Update on Vegas 70.3's Worlds....for now I am not committing.  Yes I qualified and paid but am not committed to racing.  Life right now is over the top busy and stressful with a lot of family issues.  Once the race became an added stress I knew it was time to re-think it.  I need less stress not more.   I am training but not the way I want to ...so I am going to take it day by day and keep family first for now and see where the training falls.  The training I want to do it not feasible right now and I wrestle with racing a World Championship not 100% ready.  Time will tell and the good news it we are driving so I can make the call at any time.....

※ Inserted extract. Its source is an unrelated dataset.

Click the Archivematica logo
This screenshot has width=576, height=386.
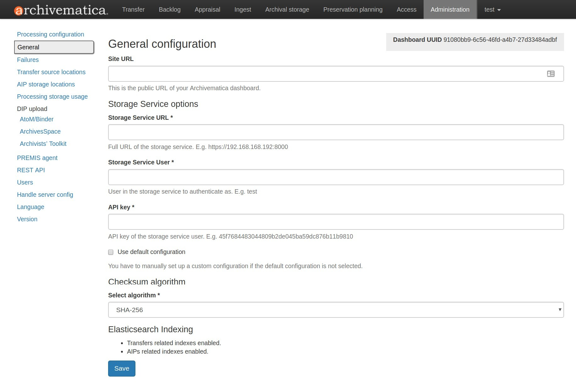point(61,10)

Lynne Cox spoke at the TCSD meeting last night as she kicked off her book tour.  http://www.lynnecox.org/  Talk about an inspiration....Swimming to Antarctica http://www.amazon.com/dp/B0013L8AQQ is a must read for anyone but especially a swimmer.  There are not many swimming hero's but she is one to me.  In fact when she signed my book  I was emotional with tears when expressing my admiration.  Not only does she attempt the impossible- swimming in the Bering Sea but she is calling for attention to water quality - making water safer around the world.  An athlete with a message.  

More from Boulder....Lydiard Coaching Training

So after we perfected natural running on ourselves and on others we did some solid reviewing on the course and closed out this portion.  2 hours for dinner and then the next class began: Lydiard Coaching.  

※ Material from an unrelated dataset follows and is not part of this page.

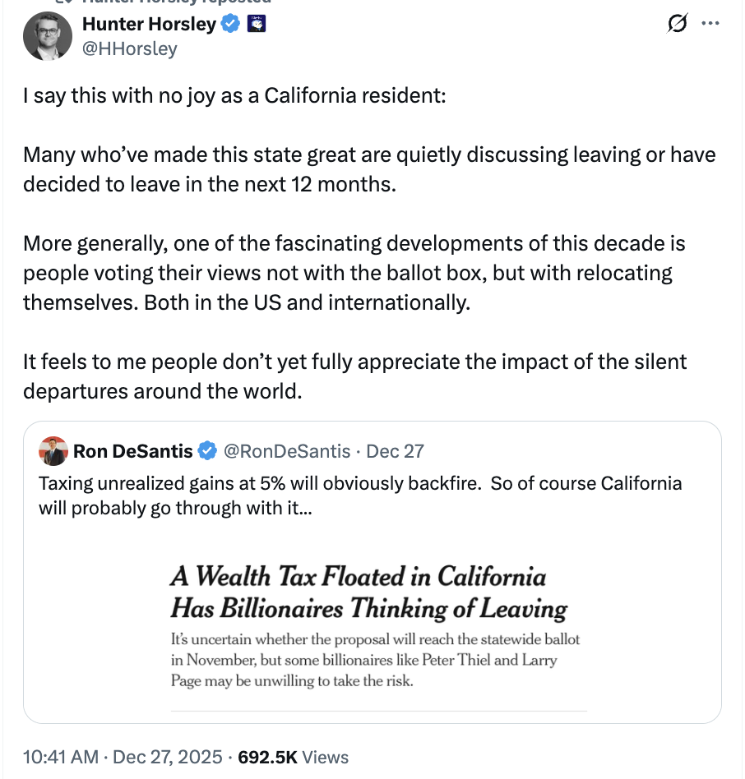Click the affiliation badge next to Hunter Horsley's name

Arthur Leslie Lydiard, ONZ, OBE (6 July 1917 – 11 December 2004) was a New Zealand runner and athletics coach. He has been lauded as one of the outstanding athletics coaches of all time and is credited with popularizing the sport of running and making it commonplace across the sporting world. His training methods are based on a strong endurance base and periodization


Lydiard's ground-breaking impact on distance running was recognized by Runner's World, which hailed him as All-time best running coach. 

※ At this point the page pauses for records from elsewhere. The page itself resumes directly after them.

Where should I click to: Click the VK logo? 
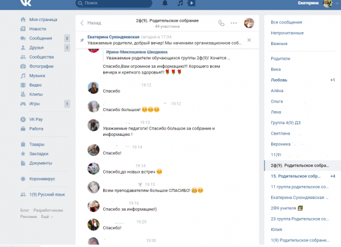26,2
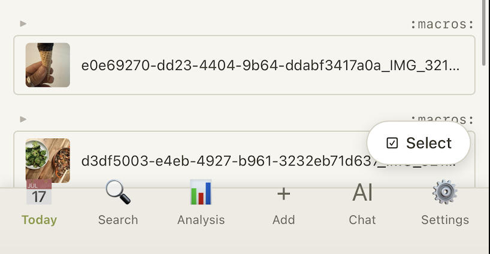This screenshot has width=490, height=254.
Task: Open the magnifying glass Search icon
Action: [x=118, y=193]
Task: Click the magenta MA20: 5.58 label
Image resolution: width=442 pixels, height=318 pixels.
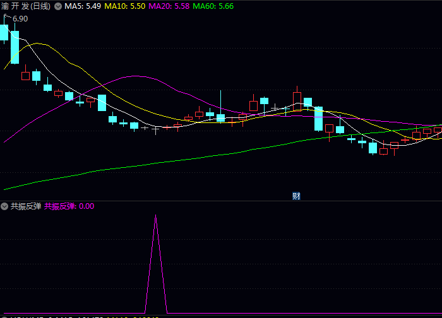Action: 169,6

You are training to race. Don't race your training.
One of Lydiard's many quotes

The conditioning phase of Lydiard's system is known as base training, as it creates the foundation for all subsequent training. Lydiard's emphasis on an endurance base for his athletes, combined with his introduction of periodization in the training of distance runners, were the decisive elements in the world-beating success of the athletes he coached or influenced

Periodization comprises emphasizing different aspects of training in successive phases as an athlete approaches an intended target race. After the base training phase, Lydiard advocated four weeks of strength work. This included hill running and springing, followed by a maximum of four weeks of anaerobic training (Lydiard found through physiological testing that four weeks was the maximum amount of anaerobic development needed—any more caused negative effects such a decrease in aerobic enzymes and increased mental stress, often referred to as burnout, due to lowered blood pH).  How many of us do week after week of anaerobic training.... track workouts every week all year long? 

Then followed a co-ordination phase of six weeks in which anaerobic work and volume taper off and the athlete races each week, learning from each race to fine-tune himself or herself for the target race.  
It's not best athlete who wins, but the best prepared

I heard this many times from coach KP

For those of us who coach/train using periodization this it not too far off..... but is a running program vs triathlon.  But it does not seem hard to apply the principals and key factors to swim,bike, run.

with 2+ years coaching and 7 years racing...... we often do NOT build the foundation because aerobic training can be boring..long and slow.  We in general are impatient and want results NOW.  We also tend to train the same way, week after week with long run, long ride, track workout, hill workout- every week thus.  But I am excited about the long term approach with Lydiard- build the foundation and then work from there. 

The teachers were amazing.... Lorraine Moller - 4 x Olympic Marathoner form NZ and Nobby Hashizume a long time elite running coach from Japan.  

So I just need to pass my test and I will be a Level II Lydiard Coach!